MICKEY FINN & THE BLUE MEN-Pills/Hush Your Mouth U.K. Oriole CB-1927 1964

As covered in my earlier blog entries, there were a few ska influenced British r&b bands . Mickey Finn & The Blue Men had already managed a 45 on the Jamaican specialty label Blue Beat (see entry 12/15/08) in 1964. Shortly afterwards they managed another ska coup on the U.K. label Oriole.

If I were to tell you that a British 60's r&b band did ska tunes you wouldn't bat an eye, but have you ever heard anybody do ska versions of Bo Diddley numbers? I doubt it. Whereas their lone Blue Beat 45 ("Tom Hark" b/w "Please Love Me") attempted to sound more "authentic" with a slightly close approximation of what a bona fide Jamaican ska record would sound like their offering here on Oriole is a bit different. For starters "Hush" has saxophone along with the more stereotypical British r&b tools like maracas, harmonica, bass, guitar and drums. While it's not The Pretty Things or the Downliners Sect it ain't Georgie Fame & the Blue Flames either.
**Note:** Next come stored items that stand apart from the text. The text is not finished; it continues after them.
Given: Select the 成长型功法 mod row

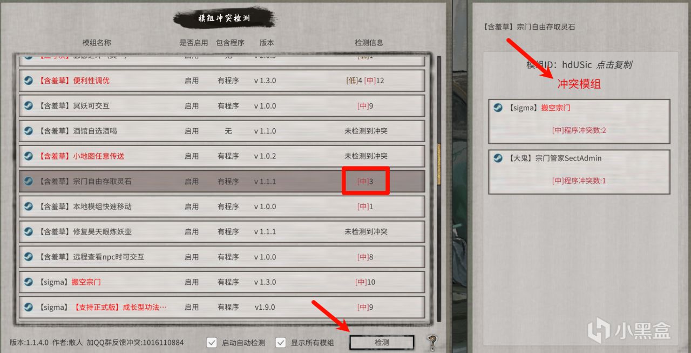Looking at the screenshot, I should point(222,307).
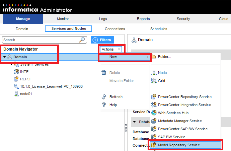Click the INTE integration service icon

pos(16,72)
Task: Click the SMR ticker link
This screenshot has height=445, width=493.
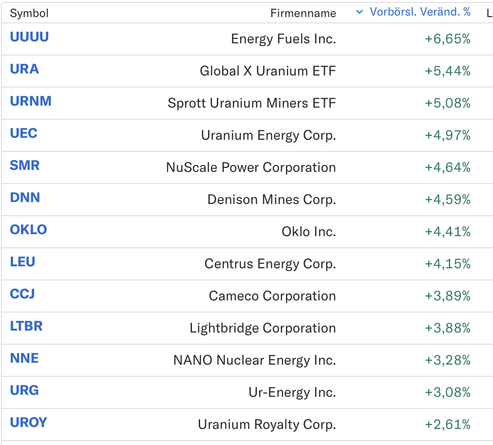Action: point(25,166)

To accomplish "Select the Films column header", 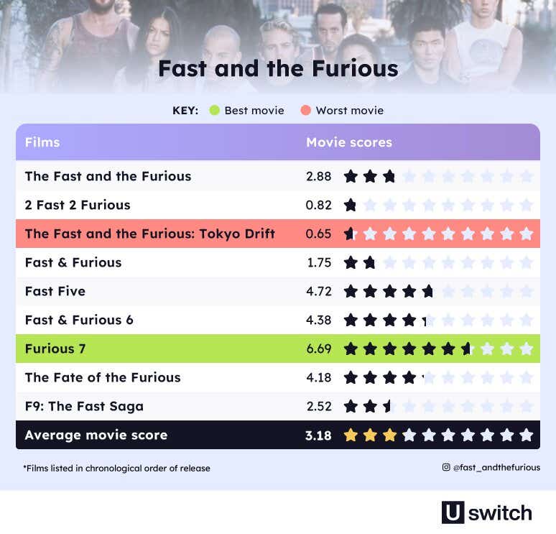I will click(x=42, y=142).
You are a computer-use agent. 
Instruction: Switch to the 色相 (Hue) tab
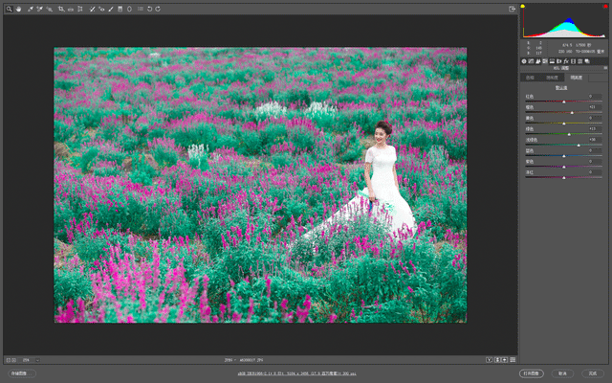[531, 77]
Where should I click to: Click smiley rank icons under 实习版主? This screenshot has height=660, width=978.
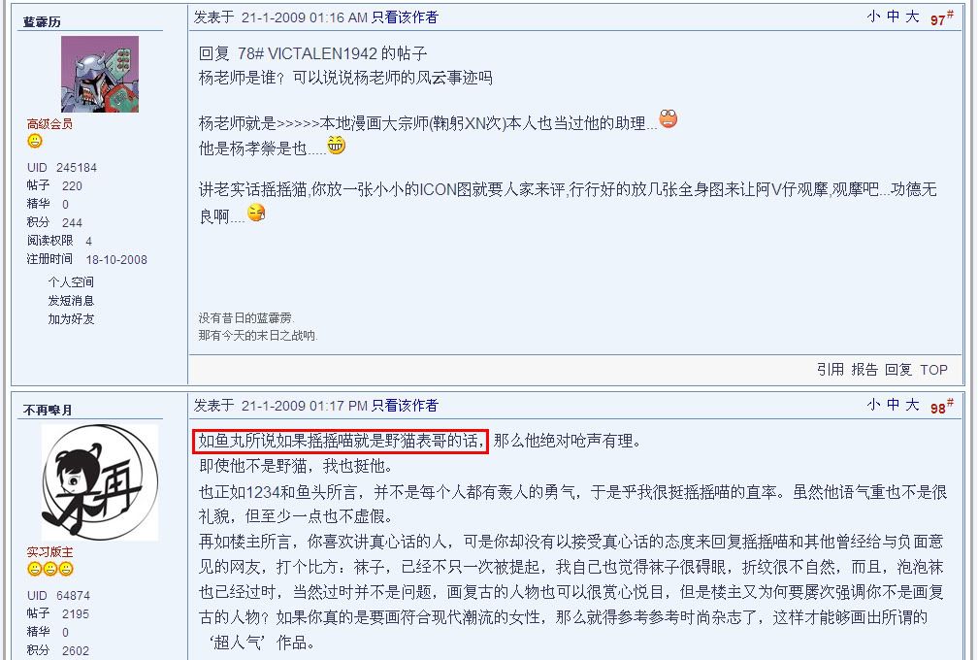pyautogui.click(x=49, y=569)
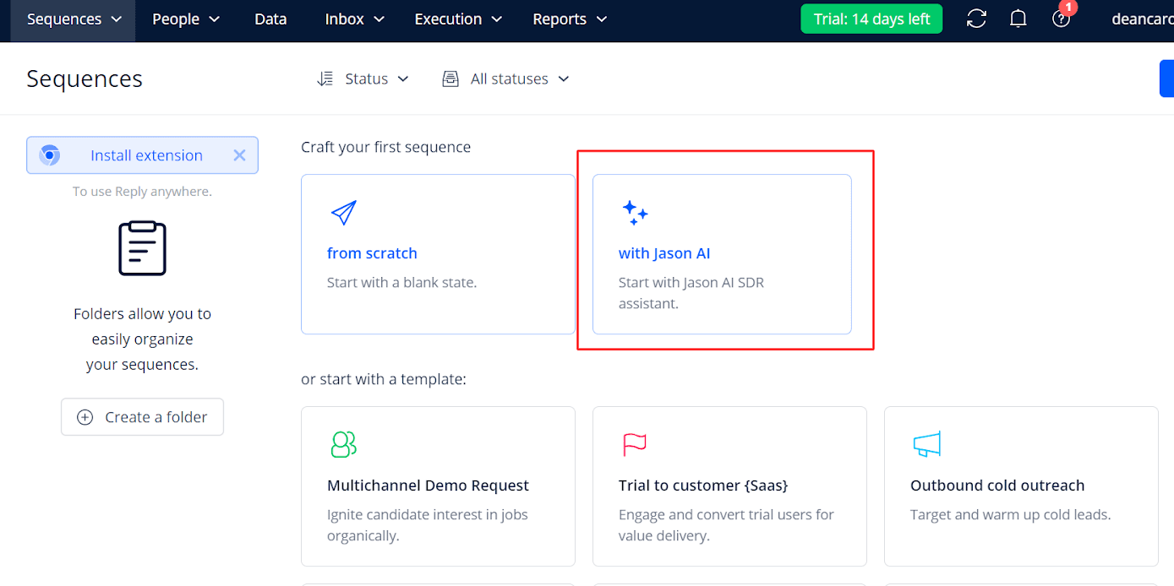Click the sort icon beside Status

(x=325, y=78)
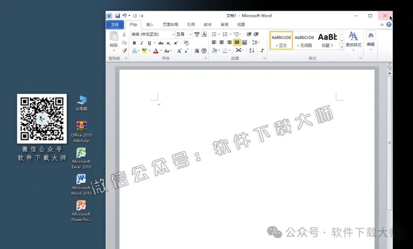Open the font color dropdown arrow
This screenshot has height=249, width=413.
(x=161, y=50)
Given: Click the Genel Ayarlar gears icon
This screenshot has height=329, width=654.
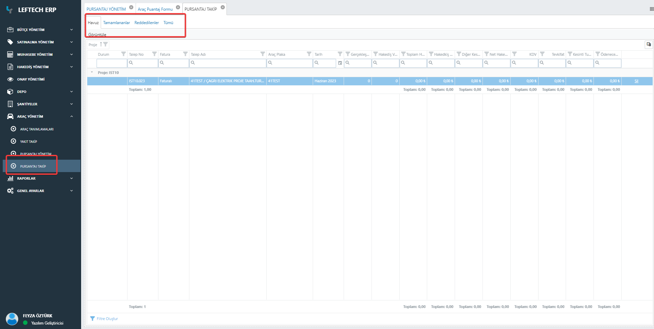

Both numbers rely on the same pace, the rocking ska shuffle stereotypically used by most cheezy cash in's (like The Migil Five's dreadful U.K. hit of "Mockingbird Hill"), so much to the point that they've ceased to be Bo Diddley songs anymore and become more like Byron Lee and The Dragonaire's "holiday camp ska". "Pills" is the better of the two in my estimation because, well it's the better of the two Bo Diddley tunes.

Both sides of the Blue Beat 45 have been legally reissued to the collection of their work "Garden Of My Mind: The Complete Recordings 1964-1967".